» **What you are asked to do**:
Retype all data exactly as given. Pictures should not be retyped.

» **Given data**:
▬▬▬
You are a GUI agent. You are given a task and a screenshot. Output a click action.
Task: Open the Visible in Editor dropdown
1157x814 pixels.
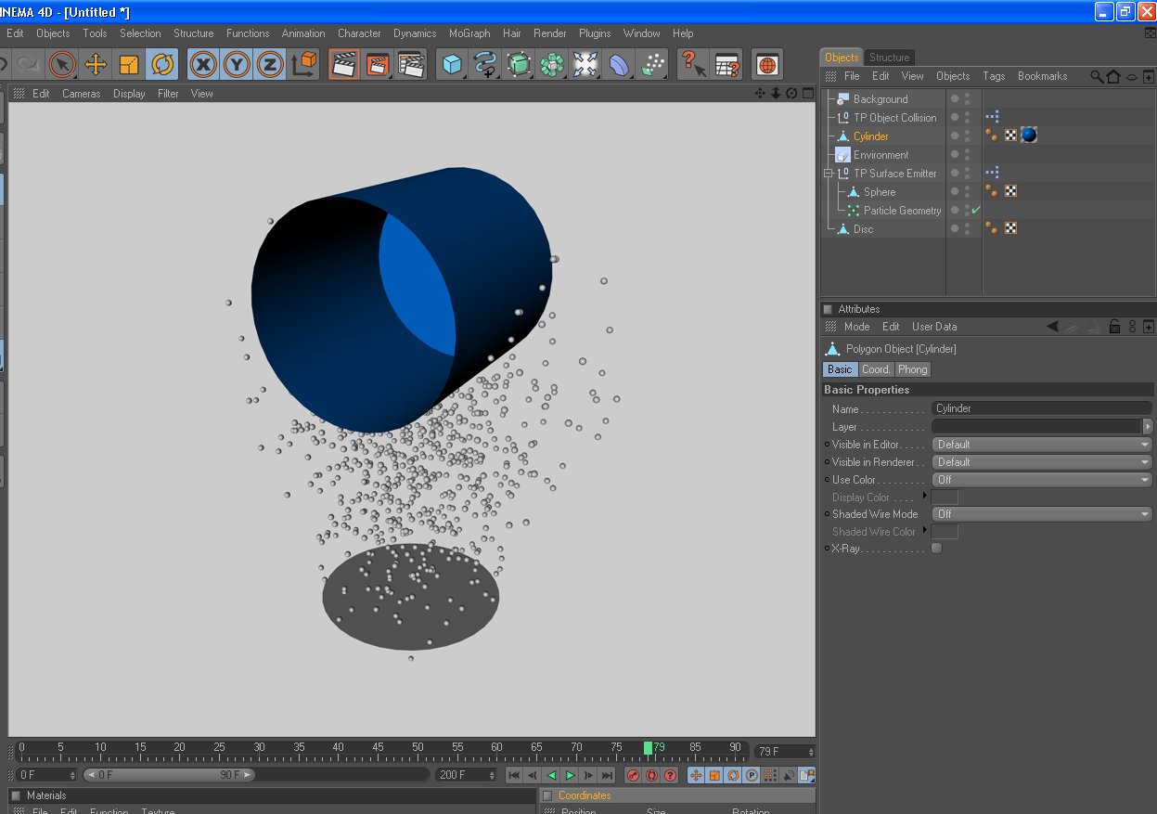coord(1041,445)
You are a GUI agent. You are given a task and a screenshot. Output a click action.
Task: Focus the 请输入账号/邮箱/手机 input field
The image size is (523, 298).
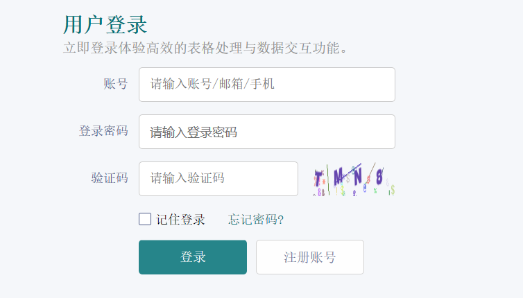click(266, 85)
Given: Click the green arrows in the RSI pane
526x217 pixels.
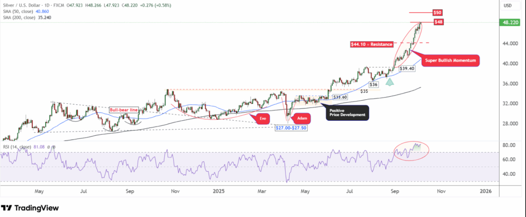Looking at the screenshot, I should pyautogui.click(x=417, y=147).
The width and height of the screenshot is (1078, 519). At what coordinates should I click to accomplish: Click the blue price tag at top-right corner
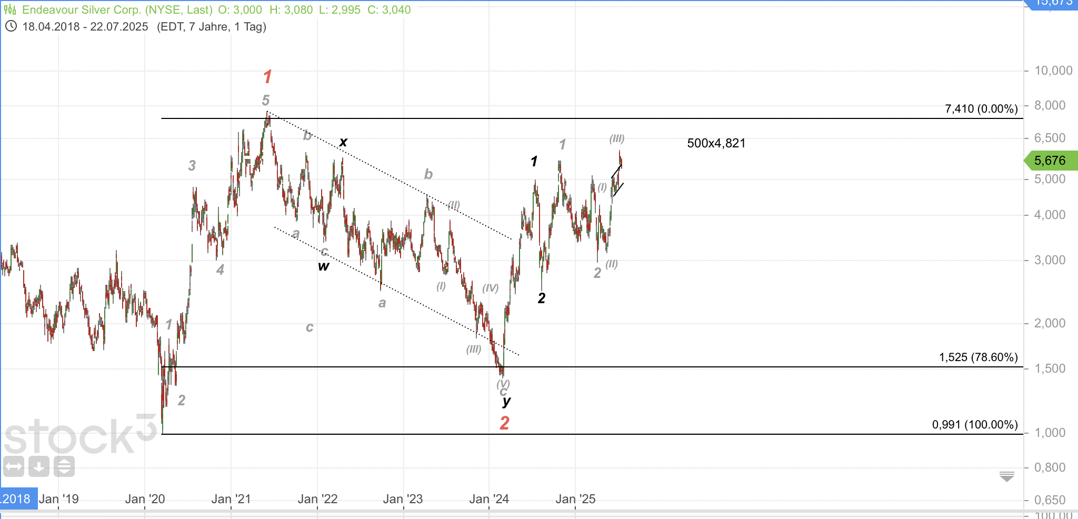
▬▬▬
» **Output below**:
You are a GUI agent. You are given a task and a screenshot. Output a click action.
Task: Open the Visible in Editor dropdown
1157x814 pixels.
coord(1041,445)
You are a GUI agent. You are given a task and a screenshot. Output a click action.
Task: Focus the 请输入账号/邮箱/手机 input field
The image size is (523, 298).
click(266, 85)
Given: Click the green arrows in the RSI pane
526x217 pixels.
Looking at the screenshot, I should pyautogui.click(x=417, y=147).
The width and height of the screenshot is (1078, 519). At what coordinates should I click to accomplish: Click the blue price tag at top-right corner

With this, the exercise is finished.